Par le biais des références théoriques
abordées en première partie, et en lien avec ma clinique
auprès de Jamil, je vais tenter de répondre à ce
questionnement.
1. Une motricité subie
« L'acte effectué sous la contrainte, que celle-ci
soit externe ou interne, perd ses qualités inhérentes aux gestes,
pour ne demeurer qu'une simple manifestation motrice » (Obéji,
2020, p. 65)
1.1. Instabilité
1.1.1. Un monde instable, et recherche de
stabilité
Le traitement des sens chez Jamil est grandement
impacté, comme le montre son profil sensoriel. Avec des
difficultés à filtrer et sélectionner les informations
sensorielles pertinentes, Jamil ne peut les réguler efficacement. Comme
l'explique Bogdashina (2012/2020), pour les personnes autistes, un même
objet ou une même personne peuvent être identifiés par un
seul détail. Si celui-ci disparaît, l'objet n'est plus le
même. Le monde extérieur en devient alors très changeant,
non fiable. Pour Jamil, les sens de la vue, de l'ouïe, du toucher, de
l'odorat et du goût peuvent tous être source de confusion. Il a
besoin de compenser chaque modalité sensorielle par les autres, qui ne
sont pas toujours fiables elles aussi.
Nous l'avons abordé, une stabilité
sensori-tonique est nécessaire à l'élaboration du
mouvement (Bullinger, 2007a; Obéji, 2020). Or, l'équilibre
sensoriel chez Jamil n'est pas atteint, ce qui peut impacter son
équilibre tonique.
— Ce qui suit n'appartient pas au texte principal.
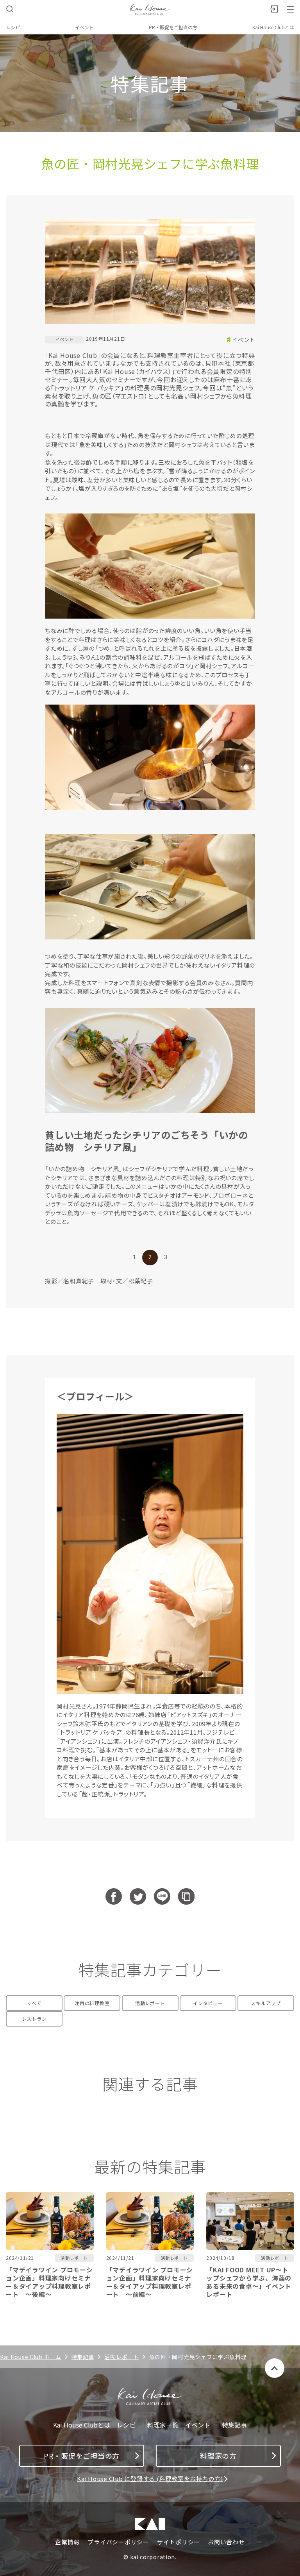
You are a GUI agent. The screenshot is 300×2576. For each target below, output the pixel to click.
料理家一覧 (163, 2425)
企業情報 (67, 2542)
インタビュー (208, 2003)
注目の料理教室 (92, 2003)
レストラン (34, 2018)
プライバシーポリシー (118, 2542)
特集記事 (83, 2357)
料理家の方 (218, 2456)
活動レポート (150, 2003)
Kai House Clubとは (273, 27)
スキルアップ (266, 2003)
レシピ (13, 27)
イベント (84, 27)
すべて (34, 2003)
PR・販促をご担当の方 (173, 27)
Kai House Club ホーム (30, 2357)
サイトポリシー (178, 2542)
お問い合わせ (226, 2542)
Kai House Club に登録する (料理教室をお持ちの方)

Mais alors, comment trouver la stabilité
nécessaire à l'appropriation de sa motricité ?
Livoir-Petersen (2008) explique que dans son
développement, lorsque l'environnement interne ou externe est trop
instable, le bébé se repose sur une source sensorielle
extérieure prévisible ou sur son environnement corporel interne.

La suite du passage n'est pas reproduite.